THE KID WITH A BIKE (Le gamin au vélo) 2011
Directed and written
by Jean-Pierre and Luc Dardenne
Les Films du Fleuve,
87 mins. PG-13
* * *
There are long sequences in The Kid with the Bike in which we see the namesake character
peddling furiously across Liėge, Belgium. We theorize that he’s searching for
the back-story of the adults in this story.
That sounds more negative than is intended. This is an
excellent character study of a distressed 12-year-old boy named Cyril (Thomas
Doret). The problem is that we never learn much about anybody’s motives but
his. We meet Cyril in a state-run boarding school where he’d ended up–we don’t
know how–because his father has abandoned him. Cyril, not surprisingly, refuses
to believe his father would do such a thing, and escapes from his minders to
find his dad and his treasured black bicycle. He’s not hard to find and is
easily tracked down at the empty, torn-wallpaper apartment where he once lived
with his father and recently deceased grandmother.
Then the logic begins to weave toward the “say what?” end of
the spectrum. Cyril bolts from his
guardians one final time and ducks into a clinic in an attempt to elude them.
When he’s found, he clamps onto one of the patients, an attractive young
hairdresser named Samantha (Cécile de France) and must be pried loose from her
body. Such an event would shake most of us to the core, but when Cyril begs
Samantha to let him live with her on the weekends, she agrees to consider his
request. A few days later she shows up at his school having bought his bicycle
from the man to whom his father sold it before leaving town. Thus is launched
what will strike most viewers as a highly improbable foster family situation.

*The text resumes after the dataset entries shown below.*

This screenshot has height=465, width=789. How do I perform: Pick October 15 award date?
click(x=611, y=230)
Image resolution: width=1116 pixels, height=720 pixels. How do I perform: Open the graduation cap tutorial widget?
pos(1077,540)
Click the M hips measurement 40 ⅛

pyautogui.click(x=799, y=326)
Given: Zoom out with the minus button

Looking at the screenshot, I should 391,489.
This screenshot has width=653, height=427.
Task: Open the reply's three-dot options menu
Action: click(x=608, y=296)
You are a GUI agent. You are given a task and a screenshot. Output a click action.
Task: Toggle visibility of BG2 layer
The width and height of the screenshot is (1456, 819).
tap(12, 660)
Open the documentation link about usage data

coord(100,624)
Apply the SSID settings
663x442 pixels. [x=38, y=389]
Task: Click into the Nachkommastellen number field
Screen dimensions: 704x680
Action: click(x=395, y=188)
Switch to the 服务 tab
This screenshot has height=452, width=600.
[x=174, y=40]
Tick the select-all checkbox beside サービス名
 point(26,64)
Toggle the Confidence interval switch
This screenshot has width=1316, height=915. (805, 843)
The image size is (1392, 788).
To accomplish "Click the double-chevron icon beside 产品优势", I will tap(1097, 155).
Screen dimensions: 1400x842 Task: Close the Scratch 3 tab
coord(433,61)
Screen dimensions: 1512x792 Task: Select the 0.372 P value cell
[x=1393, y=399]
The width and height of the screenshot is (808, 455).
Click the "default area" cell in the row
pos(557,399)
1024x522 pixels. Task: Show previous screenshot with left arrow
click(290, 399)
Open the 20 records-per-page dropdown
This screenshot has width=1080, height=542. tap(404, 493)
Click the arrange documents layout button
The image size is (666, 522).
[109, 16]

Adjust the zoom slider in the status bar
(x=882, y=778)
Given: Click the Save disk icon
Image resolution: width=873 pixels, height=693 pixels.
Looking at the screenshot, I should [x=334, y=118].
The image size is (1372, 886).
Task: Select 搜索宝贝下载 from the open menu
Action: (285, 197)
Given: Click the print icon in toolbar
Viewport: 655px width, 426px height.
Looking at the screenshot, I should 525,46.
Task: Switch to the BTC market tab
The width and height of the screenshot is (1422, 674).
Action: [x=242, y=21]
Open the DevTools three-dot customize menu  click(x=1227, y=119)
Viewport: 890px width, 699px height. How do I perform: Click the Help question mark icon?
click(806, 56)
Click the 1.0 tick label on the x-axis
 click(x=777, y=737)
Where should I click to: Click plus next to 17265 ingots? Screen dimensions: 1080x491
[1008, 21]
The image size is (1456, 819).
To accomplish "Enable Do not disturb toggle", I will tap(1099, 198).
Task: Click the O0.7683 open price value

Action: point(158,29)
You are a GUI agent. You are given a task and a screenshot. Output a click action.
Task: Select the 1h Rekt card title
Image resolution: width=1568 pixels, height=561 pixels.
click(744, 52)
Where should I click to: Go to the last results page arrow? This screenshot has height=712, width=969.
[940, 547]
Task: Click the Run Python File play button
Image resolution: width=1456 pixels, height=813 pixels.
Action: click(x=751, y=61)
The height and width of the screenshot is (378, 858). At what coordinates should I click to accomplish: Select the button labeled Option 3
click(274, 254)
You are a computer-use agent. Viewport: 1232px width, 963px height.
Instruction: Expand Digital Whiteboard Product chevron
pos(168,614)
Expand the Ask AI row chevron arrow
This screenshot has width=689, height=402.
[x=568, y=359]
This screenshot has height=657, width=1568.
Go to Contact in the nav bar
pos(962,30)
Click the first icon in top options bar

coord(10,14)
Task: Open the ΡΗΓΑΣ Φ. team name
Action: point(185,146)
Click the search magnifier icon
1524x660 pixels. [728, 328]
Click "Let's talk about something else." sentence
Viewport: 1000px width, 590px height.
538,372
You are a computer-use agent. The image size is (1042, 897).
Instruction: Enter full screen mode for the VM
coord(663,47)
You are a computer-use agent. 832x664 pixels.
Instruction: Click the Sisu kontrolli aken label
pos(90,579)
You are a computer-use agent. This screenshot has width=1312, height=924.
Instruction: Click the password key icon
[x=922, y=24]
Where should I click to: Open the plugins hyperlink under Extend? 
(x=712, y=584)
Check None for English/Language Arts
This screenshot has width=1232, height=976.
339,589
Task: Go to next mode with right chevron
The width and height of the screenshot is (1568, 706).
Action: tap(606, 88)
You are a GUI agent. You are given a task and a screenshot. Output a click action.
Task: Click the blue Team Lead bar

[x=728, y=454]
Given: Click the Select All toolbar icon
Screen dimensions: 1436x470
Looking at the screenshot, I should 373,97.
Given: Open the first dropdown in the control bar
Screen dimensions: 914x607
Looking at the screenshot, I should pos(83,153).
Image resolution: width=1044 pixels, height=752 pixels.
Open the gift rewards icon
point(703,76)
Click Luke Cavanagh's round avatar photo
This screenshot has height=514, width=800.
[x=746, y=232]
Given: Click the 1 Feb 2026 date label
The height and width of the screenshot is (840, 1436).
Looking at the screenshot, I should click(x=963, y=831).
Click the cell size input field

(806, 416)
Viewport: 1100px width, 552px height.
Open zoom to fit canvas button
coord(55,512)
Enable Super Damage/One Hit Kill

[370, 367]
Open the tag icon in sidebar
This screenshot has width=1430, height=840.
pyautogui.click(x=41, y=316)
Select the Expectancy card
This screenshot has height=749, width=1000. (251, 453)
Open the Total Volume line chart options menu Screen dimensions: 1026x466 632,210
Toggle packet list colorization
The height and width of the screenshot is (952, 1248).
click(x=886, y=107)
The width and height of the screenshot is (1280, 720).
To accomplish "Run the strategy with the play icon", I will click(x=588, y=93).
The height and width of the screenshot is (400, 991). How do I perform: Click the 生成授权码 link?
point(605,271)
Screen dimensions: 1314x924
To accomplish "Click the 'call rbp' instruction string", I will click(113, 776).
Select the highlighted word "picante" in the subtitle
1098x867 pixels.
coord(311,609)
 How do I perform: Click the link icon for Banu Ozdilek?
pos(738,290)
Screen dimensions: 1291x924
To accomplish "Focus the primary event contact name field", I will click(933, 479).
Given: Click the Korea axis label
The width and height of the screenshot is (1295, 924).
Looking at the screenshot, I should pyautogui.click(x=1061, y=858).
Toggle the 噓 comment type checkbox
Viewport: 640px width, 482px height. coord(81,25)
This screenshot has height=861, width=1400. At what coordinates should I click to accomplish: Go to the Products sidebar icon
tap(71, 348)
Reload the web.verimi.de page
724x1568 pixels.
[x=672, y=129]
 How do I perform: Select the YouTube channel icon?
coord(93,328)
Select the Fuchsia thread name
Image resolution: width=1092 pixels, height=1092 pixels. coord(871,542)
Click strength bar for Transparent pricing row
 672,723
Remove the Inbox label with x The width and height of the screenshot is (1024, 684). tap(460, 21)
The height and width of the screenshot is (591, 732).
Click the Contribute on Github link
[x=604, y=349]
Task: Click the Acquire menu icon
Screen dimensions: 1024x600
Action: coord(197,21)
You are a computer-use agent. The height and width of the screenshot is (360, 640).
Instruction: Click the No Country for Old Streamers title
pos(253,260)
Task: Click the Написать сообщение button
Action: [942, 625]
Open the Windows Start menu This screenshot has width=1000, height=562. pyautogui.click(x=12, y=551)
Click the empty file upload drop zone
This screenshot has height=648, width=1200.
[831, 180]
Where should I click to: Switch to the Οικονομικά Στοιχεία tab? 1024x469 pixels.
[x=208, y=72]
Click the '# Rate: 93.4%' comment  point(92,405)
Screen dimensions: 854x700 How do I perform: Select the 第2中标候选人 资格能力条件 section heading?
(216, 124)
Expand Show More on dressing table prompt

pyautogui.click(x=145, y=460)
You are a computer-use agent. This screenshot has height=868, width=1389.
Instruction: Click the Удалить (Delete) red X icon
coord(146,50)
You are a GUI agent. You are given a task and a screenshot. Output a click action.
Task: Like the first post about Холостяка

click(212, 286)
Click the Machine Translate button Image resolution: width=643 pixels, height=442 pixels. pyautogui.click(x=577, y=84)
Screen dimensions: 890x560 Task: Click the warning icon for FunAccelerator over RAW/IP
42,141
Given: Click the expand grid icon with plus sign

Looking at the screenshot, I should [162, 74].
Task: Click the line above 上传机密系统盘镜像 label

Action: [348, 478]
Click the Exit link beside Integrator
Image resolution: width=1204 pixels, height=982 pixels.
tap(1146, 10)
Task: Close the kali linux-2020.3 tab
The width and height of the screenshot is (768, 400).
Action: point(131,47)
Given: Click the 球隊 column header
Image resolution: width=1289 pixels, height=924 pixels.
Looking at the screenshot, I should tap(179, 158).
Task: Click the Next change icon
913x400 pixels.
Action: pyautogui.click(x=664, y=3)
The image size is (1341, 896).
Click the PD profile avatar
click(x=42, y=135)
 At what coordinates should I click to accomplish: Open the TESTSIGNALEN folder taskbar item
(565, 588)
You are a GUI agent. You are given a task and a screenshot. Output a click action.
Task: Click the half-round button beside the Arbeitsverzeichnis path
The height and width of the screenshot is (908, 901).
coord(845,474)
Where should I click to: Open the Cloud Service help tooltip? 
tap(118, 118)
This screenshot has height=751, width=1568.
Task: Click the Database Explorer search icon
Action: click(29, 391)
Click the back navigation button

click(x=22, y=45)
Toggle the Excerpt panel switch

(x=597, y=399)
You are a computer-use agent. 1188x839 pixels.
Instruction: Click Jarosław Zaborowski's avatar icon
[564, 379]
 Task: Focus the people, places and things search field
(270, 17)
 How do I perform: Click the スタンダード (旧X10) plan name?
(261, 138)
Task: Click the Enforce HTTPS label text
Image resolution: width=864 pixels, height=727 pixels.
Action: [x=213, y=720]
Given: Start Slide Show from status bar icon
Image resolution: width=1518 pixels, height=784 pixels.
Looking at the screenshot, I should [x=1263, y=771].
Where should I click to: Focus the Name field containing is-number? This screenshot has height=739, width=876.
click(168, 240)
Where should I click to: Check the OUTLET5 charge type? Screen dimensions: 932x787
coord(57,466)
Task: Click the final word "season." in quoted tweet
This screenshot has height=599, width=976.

Doret is terrific as Cyril–the perfect blend of sullenness,
impulsiveness, and deep seated hurt that one would expect from a traumatized
preadolescent. His face is etched with his warring emotions–on one hand he’s on
the verge of uncontrollable weeping; on the other he’s ready to strike out in
fury from the incomprehensible rage that roils within. We understand perfectly
why we wants Samantha to care for him, but is more attracted to the town’s
local bad boy, Wes, (Egon DiMateo)
who recruits young boys to do his criminal dirty work. We also easily grasp the
symbolism of Cyril’s bike–his ticket to freedom to be sure, but also a Zen-like
escape into physical and mental oblivion on which he peddles away his anguish.
Like many stylish European films, this one allows the camera
to linger on objects, faces, and scenes far longer than most American directors
would dare. Those raised on f/x and non-stop action will find the pacing
languid and will long for something “to happen.” Things do happen, but they
take their time. That’s appropriate for the film’s subject: a probe of young Cyril’s
psyche. What is far more problematic is the Dardenne brothers’ thin development
of everybody else that populates this film. We meet Cyril’s father, for
instance, but we never learn why he abandoned his son or why he thought that
was socially acceptable. Nor is Cyril’s mother even mentioned. Much more
perplexing is Samantha. De France does a great job with the character and she
needs to, as she’s given nothing to explain her motives. Why would she take in
such a damaged kid? Is she a liberal do-gooder? A repressed social worker? A
sucker for a sob story? Does the kid strike some sublimated maternal instinct?
Would that the other characters have half the depth of Cyril.
I’m sure that the Dardennes purposely left these issues
vague so that we’d concentrate on Cyril. We do, but the experience feels oddly
empty in the end. The Kid with a Bike
garnered quite a few film festival prizes and won the coveted Grand Jury Prize
at Cannes in 2011. We would suggest, though, that it was often nominated but
seldom victorious because it is, in the end, a classic “small” film. As a touching profile of a wounded
young boy it’s first rate. Just don’t expect path breaking filmmaking, a
gripping narrative, or a lesson in logic.